Lembrou que a Cátedra Mario Vargas Llosa lançou este festival em 2023 em Málaga “e, depois da sua expansão para a Cidade do México e Quito, a edição espanhola passou a ter sede em Cáceres”.

Para Suárez, “o facto de um projeto cultural de alcance internacional ter escolhido Cáceres como sede é uma notícia magnífica para a nossa cidade. Isto porque demonstra que Cáceres não só possui um património histórico excecional, como podemos constatar ao longo deste fim de semana com as Noites do Património, mas também deseja ser reconhecida como uma cidade que se transforma e é transformada pela cultura, pelo pensamento, pela criação e pelo encontro que o Escribidores nos oferece.”

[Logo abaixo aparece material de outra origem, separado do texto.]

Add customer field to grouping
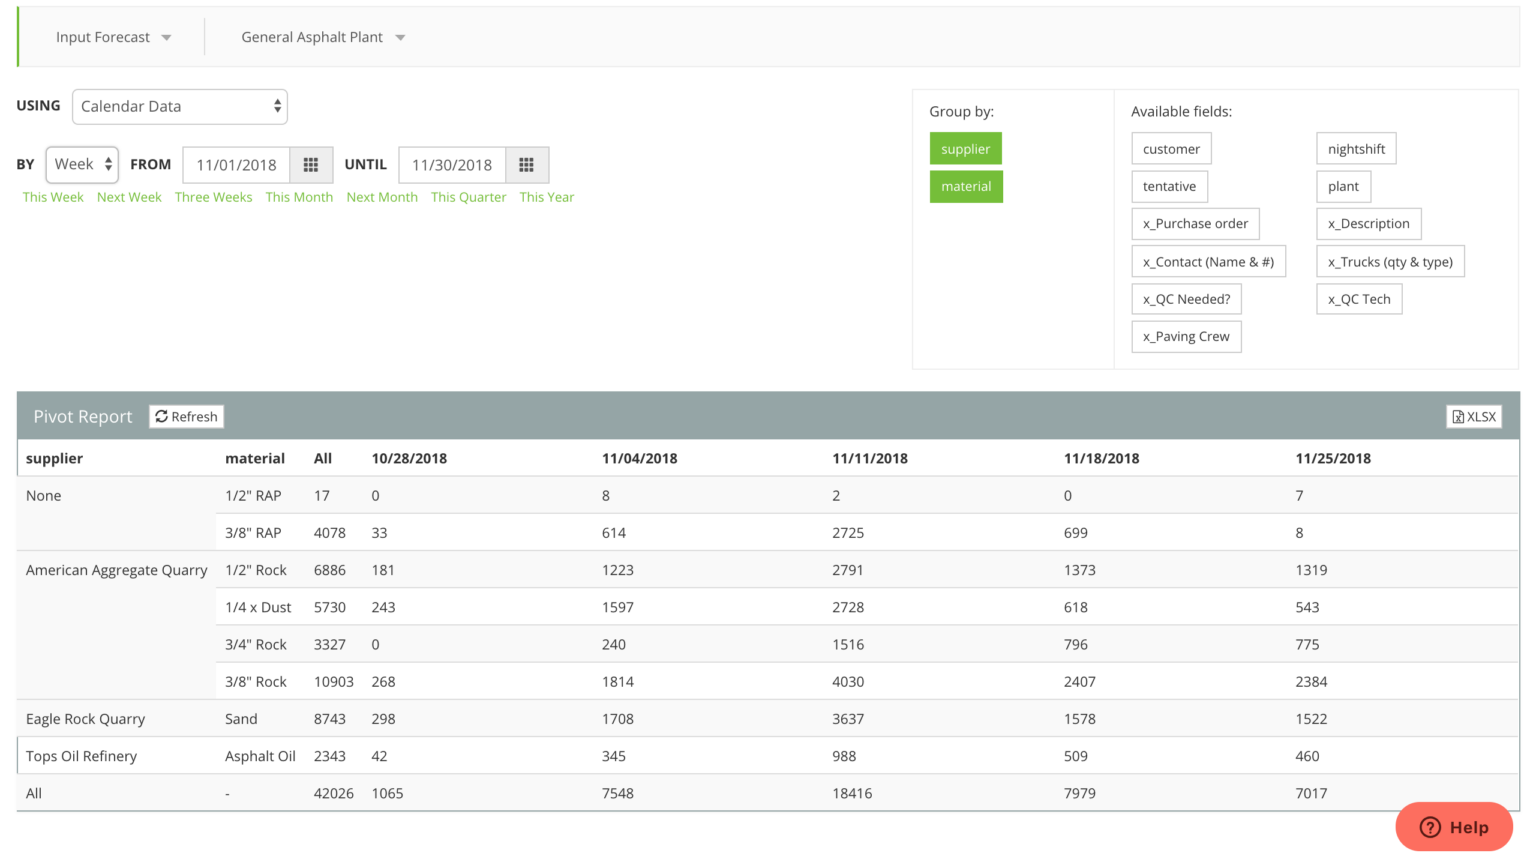The width and height of the screenshot is (1536, 856). (1171, 149)
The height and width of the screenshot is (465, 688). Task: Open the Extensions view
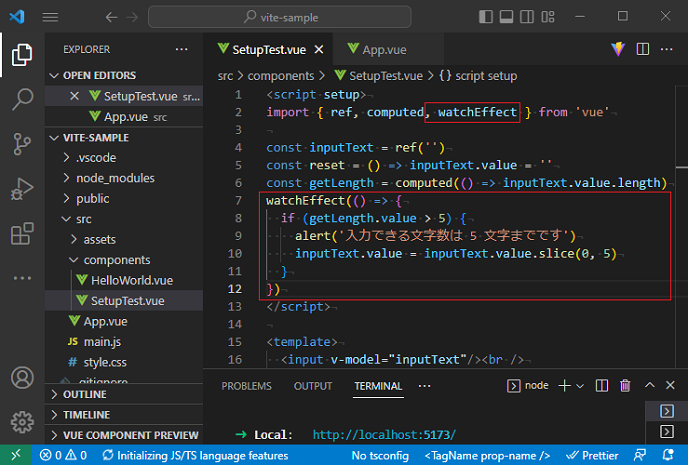tap(22, 234)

Além disso, acrescentou, “chega num momento particularmente importante para nós. Estamos a trabalhar para que Cáceres seja a Capital Europeia da Cultura em 2031, e eventos como este ajudam-nos a demonstrar que temos capacidade para acolher grandes propostas culturais, para nos conectarmos com o mundo e, acima de tudo, para fazer da cultura uma parte fundamental do nosso projeto de cidade”.

Suárez agradeceu ao Governo da Extremadura e à Cátedra Mario Vargas Llosa o seu compromisso com Cáceres “e quero dar as boas-vindas a todos os escritores, intelectuais e participantes que vão fazer da nossa cidade, nestes dias, um grande espaço de literatura e pensamento”.

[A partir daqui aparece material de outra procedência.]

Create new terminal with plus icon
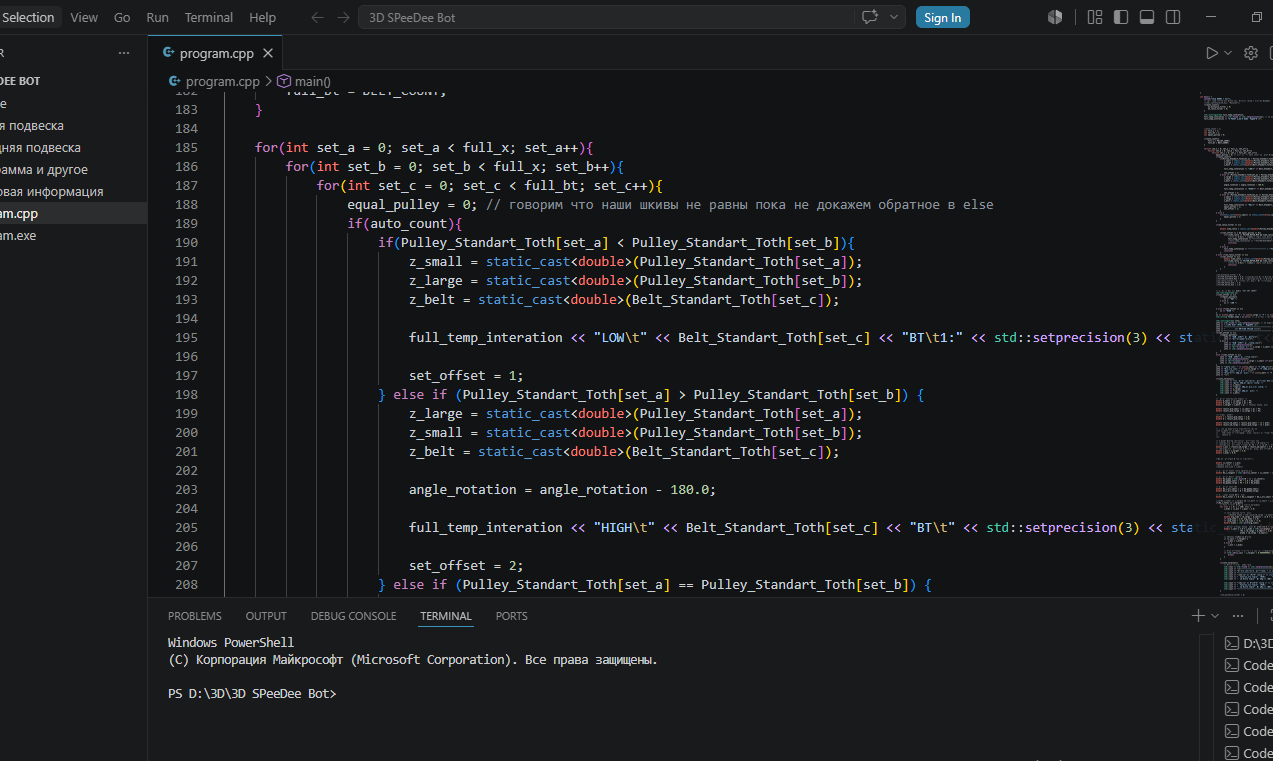The width and height of the screenshot is (1273, 761). pyautogui.click(x=1198, y=616)
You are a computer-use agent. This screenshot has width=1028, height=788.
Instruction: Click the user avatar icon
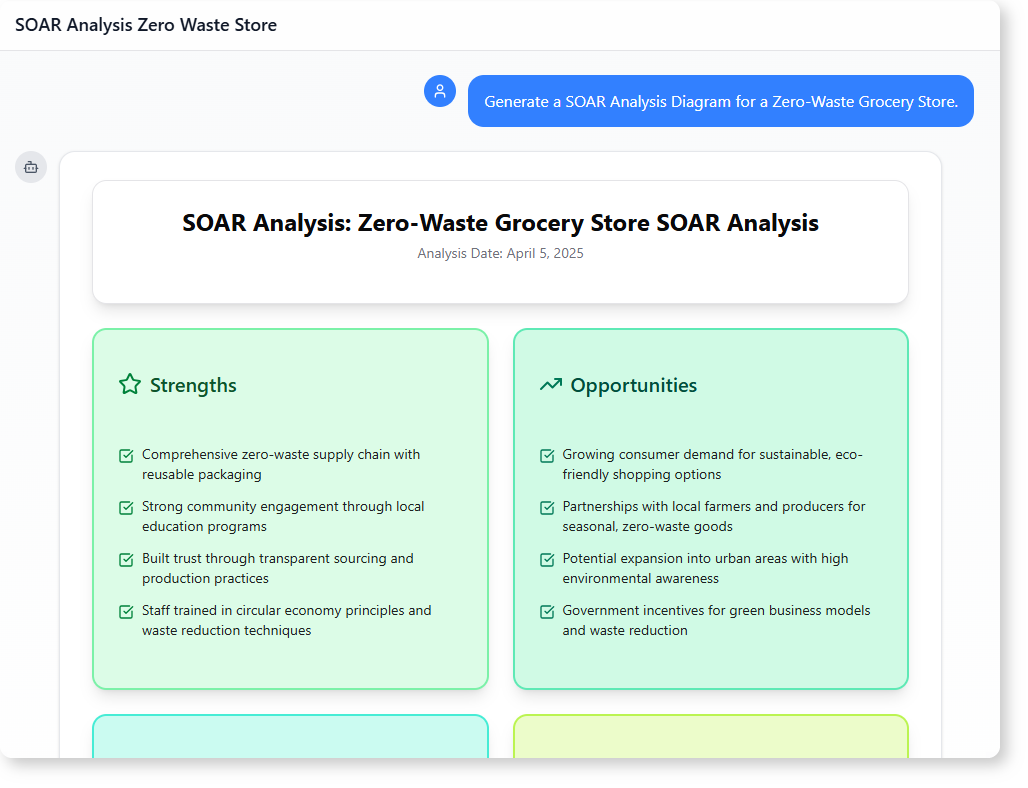[x=440, y=91]
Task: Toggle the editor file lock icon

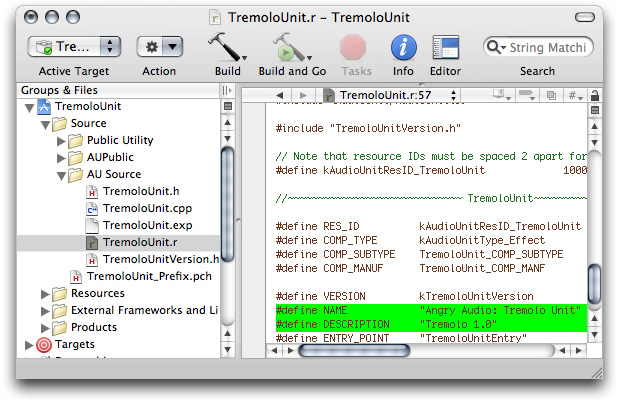Action: 596,95
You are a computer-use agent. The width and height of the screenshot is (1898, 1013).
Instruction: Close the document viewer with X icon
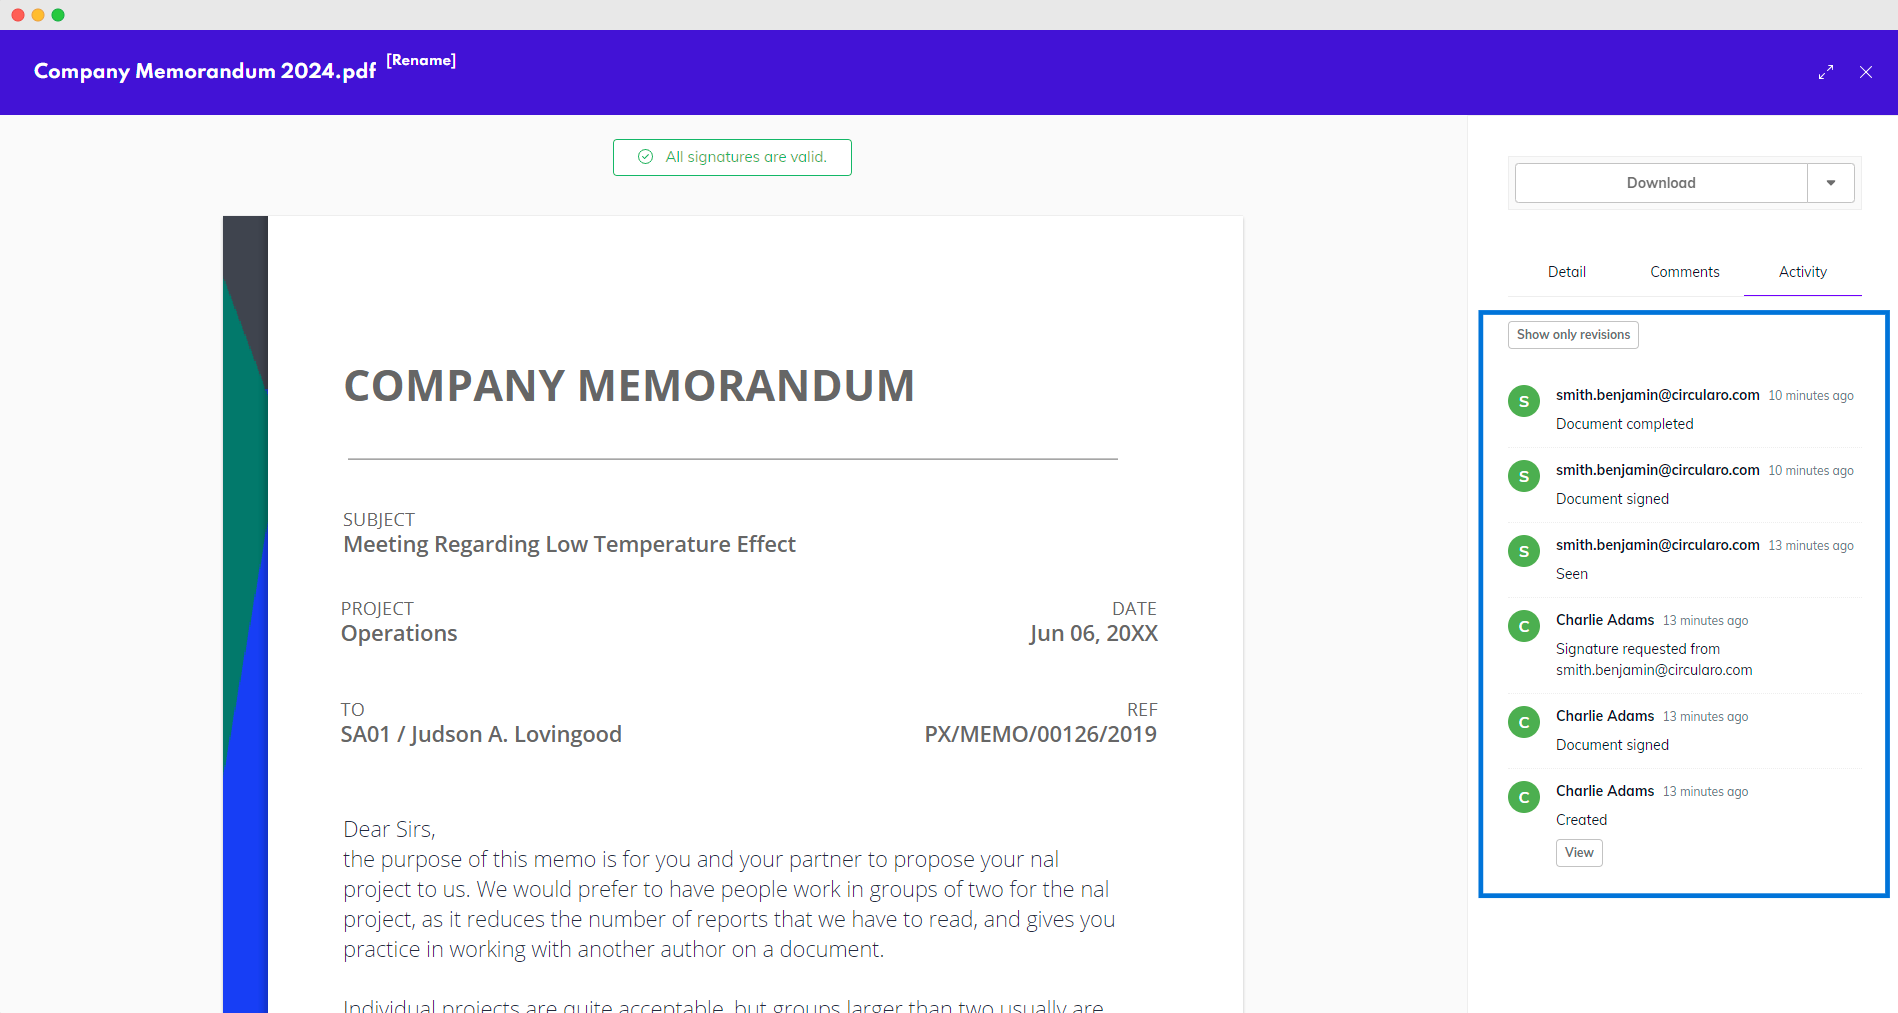(1866, 72)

“Cáceres é cultura. Cáceres continua a crescer como cidade cultural. E ‘Escribidores’ é uma magnífica oportunidade para o demonstrar. A cultura é o caminho”, sublinhou Suárez.

Gil Soto destacou o empenho do Governo Regional da Extremadura em colaborar com a Cátedra Vargas Llosa: “No ano passado, Cáceres acolheu a Bienal Vargas Llosa pela primeira vez fora do continente americano, e agora, pela primeira vez, o evento ‘Writers’ será realizado na Extremadura. Isto significa integrar a Extremadura em circuitos literários de enorme alcance.”

“A literatura nunca viveu isolada e ainda não vive isolada”, afirmou, “para ser representada num teatro ou de uma forma mais moderna com o cinema ou as séries que fazem tanto sucesso, é sempre necessário um texto ou um guião e em muitos casos a obra literária é a origem desse guião.

Teremos vozes de grande prestígio, “e haverá nomes da nossa terra como Inma Rubiales, que está a fazer sucesso entre os jovens, e estamos empenhados em promover a leitura entre os jovens; Jesús Carrasco e a memória de Dulce Chacón.”

Tola enfatizou que “com este festival, estamos a expandir a nossa relação com a Extremadura. Chega a Cáceres para ser um ponto de encontro onde duas das tradições literárias e culturais mais vibrantes do nosso tempo podem convergir, dialogar e reconhecer-se mutuamente. Dedicamos esta edição à relação aparentemente tensa e distante entre a literatura e os ecrãs. E também queremos discutir os ecrãs como um meio narrativo”.

Detalhou que “desenhamos três linhas de trabalho: literatura juvenil, atualmente muito na moda e um grande viveiro de leitores; literatura convencional e produções audiovisuais. Serão 30 convidados espanhóis e latino-americanos liderados por Ana Belén, e estarão também Ian Gibson e Inma Rubiales”.

“Este festival veio estimular o debate e fortalecer as relações de ambos os lados do Atlântico, que, mais do que um oceano, para este festival é a ponte que nos une”, frisou Tola.